> _Extrait du document_:
--------------------------------
Article 2, paragraphe 2 c). Travail pénitentiaire effectué au profit d’entreprises privées. La commission rappelle que les personnes détenues volontaires pour travailler peuvent être amenées à effectuer un travail au profit d’entreprises privées, soit au service général des établissements pénitentiaires à gestion mixte, soit pour des activités de production, pour le compte des entreprises privées concessionnaires de l’administration pénitentiaire ou dans des établissements à gestion mixte. Un acte d’engagement est signé entre le détenu et le chef d’établissement préalablement à l’exercice de toute activité professionnelle. La commission a demandé au gouvernement de continuer à rapprocher les conditions de travail des détenus travaillant au profit d’entreprises privées ou d’établissements à gestion mixte de celles des travailleurs libres.
La commission note l’adoption de la loi no 2021-1729 pour la confiance dans l’institution judiciaire le 22 décembre 2021, qui prévoit la création d’un contrat d’emploi pénitentiaire entre le détenu et le donneur d’ordre (l’opérateur économique en cas d’emploi au profit d’une entreprise privée), remplaçant l’acte d’engagement entre le détenu et le chef d’établissement. Le contrat d’emploi pénitentiaire détermine notamment la durée du contrat, le temps de travail et les conditions de travail. S’agissant de la procédure d’affectation à un emploi, il est prévu que la personne détenue qui souhaite travailler adresse au préalable une demande à l’administration pénitentiaire pour être autorisée à travailler, puis une demande d’affectation sur un poste de travail, qui peut donner lieu à l’organisation d’entretiens professionnels.
La commission prend note du décret no 2022-655 du 25 avril 2022 relatif au travail des personnes détenues et modifiant le Code pénitentiaire, qui précise la procédure d’accès au travail des personnes détenues ainsi que le contenu et les modalités de conclusion et d’exécution du contrat d’emploi pénitentiaire. Eu égard à la rémunération, le décret fixe un taux horaire minimum de 45 pour cent du salaire minimum pour les activités de production et de 33 à 20 pour cent pour le service général. Il prévoit également la possibilité pour le donneur d’ordre de verser des primes liées à la productivité ou à l’ancienneté ou toute autre prime à caractère exceptionnel.
En outre, la commission prend note de l’ordonnance no 2022-1336 du 19 octobre 2022 relative aux droits sociaux des personnes détenues, prise en application de l’article 22 de la loi no 2021-1729 pour la confiance dans l’institution judiciaire. Cette ordonnance prévoit notamment que la rémunération des détenus effectuant un travail dans le cadre d’un contrat d’emploi pénitentiaire est assujettie aux cotisations de sécurité sociale et que ces derniers acquièrent des droits à l’assurance chômage et à la formation, et sont affiliés au régime de retraite complémentaire. L’ordonnance prévoit par ailleurs: i) le renforcement des prérogatives de l’inspection du travail en prison; ii) le développement de la médecine du travail en détention; et iii) des mesures pour lutter contre les discriminations et le harcèlement des détenus travailleurs.
--------------------------------
> _Données enregistrées_:
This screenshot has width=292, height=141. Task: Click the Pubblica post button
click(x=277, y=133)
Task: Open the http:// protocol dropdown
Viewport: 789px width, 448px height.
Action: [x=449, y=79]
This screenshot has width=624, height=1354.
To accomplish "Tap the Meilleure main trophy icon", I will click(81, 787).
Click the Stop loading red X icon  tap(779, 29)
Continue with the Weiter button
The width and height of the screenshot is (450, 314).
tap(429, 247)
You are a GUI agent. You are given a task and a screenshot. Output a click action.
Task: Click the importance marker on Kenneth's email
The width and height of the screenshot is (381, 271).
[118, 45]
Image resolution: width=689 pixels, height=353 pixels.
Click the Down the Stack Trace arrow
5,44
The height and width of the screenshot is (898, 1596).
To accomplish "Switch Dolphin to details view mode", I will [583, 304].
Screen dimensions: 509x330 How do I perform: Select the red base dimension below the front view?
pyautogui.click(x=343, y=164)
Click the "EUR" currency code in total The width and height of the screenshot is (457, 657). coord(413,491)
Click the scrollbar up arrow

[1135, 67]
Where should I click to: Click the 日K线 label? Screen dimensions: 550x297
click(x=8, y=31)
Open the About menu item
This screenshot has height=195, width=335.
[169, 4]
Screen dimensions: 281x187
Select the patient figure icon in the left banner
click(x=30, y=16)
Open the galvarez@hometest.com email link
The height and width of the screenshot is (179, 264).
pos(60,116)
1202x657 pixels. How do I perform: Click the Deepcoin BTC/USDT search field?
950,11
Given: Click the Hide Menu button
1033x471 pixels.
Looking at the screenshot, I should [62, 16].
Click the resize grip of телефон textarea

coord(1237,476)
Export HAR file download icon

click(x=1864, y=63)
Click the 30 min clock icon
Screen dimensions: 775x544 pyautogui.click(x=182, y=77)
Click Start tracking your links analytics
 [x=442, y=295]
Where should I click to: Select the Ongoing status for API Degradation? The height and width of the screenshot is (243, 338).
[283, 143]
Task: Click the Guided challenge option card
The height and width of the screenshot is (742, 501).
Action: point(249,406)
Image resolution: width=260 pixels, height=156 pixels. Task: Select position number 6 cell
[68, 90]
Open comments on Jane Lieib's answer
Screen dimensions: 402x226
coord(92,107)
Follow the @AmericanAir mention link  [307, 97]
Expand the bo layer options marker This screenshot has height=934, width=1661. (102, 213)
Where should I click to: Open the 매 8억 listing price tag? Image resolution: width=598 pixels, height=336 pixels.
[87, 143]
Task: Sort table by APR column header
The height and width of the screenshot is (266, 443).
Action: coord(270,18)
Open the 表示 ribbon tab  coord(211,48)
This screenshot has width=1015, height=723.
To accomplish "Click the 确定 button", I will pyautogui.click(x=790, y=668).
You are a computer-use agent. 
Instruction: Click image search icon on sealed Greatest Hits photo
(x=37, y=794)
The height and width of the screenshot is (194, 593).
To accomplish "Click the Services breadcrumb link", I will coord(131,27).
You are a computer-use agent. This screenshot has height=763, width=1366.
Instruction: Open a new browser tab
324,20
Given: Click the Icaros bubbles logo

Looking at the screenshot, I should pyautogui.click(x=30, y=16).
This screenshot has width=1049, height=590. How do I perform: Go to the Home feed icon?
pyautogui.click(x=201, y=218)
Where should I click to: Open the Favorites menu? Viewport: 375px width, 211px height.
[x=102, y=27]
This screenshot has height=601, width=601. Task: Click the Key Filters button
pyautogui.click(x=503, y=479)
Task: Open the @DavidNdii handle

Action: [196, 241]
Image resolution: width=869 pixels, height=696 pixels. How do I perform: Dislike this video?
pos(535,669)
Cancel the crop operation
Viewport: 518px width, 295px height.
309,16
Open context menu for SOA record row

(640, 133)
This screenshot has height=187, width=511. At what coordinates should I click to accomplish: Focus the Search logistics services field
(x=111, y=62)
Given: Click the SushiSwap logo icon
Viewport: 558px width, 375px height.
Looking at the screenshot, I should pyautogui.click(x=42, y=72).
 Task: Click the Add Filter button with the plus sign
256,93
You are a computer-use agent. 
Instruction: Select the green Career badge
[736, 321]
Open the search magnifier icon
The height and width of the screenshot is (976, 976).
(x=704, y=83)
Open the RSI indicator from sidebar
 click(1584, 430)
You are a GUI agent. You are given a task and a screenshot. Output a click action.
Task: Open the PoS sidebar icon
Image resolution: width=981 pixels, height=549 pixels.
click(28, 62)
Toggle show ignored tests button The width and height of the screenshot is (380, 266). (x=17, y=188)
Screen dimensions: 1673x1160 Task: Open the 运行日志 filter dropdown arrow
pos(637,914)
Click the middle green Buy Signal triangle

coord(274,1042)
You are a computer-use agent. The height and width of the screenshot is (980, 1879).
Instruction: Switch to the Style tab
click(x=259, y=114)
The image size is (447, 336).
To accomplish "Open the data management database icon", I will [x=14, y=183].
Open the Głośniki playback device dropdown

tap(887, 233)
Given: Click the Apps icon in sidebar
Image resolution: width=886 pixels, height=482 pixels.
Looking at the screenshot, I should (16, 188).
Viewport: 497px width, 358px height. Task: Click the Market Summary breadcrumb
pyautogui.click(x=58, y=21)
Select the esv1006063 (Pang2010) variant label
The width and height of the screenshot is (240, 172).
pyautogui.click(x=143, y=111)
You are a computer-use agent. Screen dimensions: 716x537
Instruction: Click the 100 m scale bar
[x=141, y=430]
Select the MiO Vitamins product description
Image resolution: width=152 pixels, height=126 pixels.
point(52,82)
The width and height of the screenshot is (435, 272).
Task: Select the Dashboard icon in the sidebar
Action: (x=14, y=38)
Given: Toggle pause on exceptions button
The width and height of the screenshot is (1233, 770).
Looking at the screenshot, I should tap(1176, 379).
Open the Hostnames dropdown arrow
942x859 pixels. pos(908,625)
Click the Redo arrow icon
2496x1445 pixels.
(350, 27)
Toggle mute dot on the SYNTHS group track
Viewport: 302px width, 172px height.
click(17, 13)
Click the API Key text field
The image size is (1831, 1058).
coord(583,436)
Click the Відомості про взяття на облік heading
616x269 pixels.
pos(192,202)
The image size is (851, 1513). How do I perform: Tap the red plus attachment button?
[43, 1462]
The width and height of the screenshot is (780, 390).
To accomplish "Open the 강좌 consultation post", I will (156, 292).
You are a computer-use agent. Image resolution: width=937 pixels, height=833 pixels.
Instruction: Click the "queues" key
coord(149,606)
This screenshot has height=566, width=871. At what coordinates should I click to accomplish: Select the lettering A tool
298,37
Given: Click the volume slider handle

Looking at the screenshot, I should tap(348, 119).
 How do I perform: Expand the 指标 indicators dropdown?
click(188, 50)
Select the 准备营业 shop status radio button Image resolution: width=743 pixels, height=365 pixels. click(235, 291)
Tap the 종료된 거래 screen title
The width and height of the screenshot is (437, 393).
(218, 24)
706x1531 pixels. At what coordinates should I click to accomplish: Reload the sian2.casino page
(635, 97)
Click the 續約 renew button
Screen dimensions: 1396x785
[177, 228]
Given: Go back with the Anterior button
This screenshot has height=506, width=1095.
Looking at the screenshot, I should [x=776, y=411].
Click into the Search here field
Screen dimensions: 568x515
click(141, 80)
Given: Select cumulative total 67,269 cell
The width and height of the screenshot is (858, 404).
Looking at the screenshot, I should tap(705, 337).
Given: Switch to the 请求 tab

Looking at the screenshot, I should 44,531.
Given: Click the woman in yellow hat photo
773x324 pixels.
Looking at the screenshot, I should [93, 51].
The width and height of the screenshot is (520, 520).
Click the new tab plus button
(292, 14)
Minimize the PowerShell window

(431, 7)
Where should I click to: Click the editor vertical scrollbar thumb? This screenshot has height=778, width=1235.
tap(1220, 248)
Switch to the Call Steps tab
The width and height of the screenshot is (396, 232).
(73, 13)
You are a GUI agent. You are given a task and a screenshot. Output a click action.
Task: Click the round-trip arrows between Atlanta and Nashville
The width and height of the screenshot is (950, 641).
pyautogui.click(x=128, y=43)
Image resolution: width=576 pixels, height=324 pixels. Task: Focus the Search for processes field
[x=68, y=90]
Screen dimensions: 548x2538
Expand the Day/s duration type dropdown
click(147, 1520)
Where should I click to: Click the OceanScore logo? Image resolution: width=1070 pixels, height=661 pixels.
--------------------------------
> _Consignes_:
1. D'après l'extrait sur le travail pénitentiaire, quel taux horaire minimum le décret du 25 avril 2022 fixe-t-il pour les activités de production ?
2. Transcrivez fidèlement le passage de l'extrait sur le travail pénitentiaire compris entre «La commission prend note du» et «à caractère exceptionnel.», bornes incluses.
3. Indiquez si chacune des affirmations suivantes concorde avec l'extrait sur le travail pénitentiaire, en répondant par oui ou par non et en citant mot pour mot les termes qui tranchent la question : (a) l'acte d'engagement est conclu entre le détenu et le chef d'établissement ; (b) la loi no 2021-1729 a été adoptée le 19 octobre 2022 ; (c) l'ordonnance prévoit l'affiliation des détenus travailleurs au régime de retraite complémentaire.
Les enregistrements forment un matériau distinct de l'extrait sur le travail pénitentiaire.

> _Réponses rédigées_:
1. Un taux horaire minimum de 45 pour cent du salaire minimum.

2.
La commission prend note du décret no 2022-655 du 25 avril 2022 relatif au travail des personnes détenues et modifiant le Code pénitentiaire, qui précise la procédure d’accès au travail des personnes détenues ainsi que le contenu et les modalités de conclusion et d’exécution du contrat d’emploi pénitentiaire. Eu égard à la rémunération, le décret fixe un taux horaire minimum de 45 pour cent du salaire minimum pour les activités de production et de 33 à 20 pour cent pour le service général. Il prévoit également la possibilité pour le donneur d’ordre de verser des primes liées à la productivité ou à l’ancienneté ou toute autre prime à caractère exceptionnel.

3.
(a) Oui : « Un acte d’engagement est signé entre le détenu et le chef d’établissement préalablement à l’exercice de toute activité professionnelle. »
(b) Non : « l’adoption de la loi no 2021-1729 pour la confiance dans l’institution judiciaire le 22 décembre 2021 »
(c) Oui : « sont affiliés au régime de retraite complémentaire »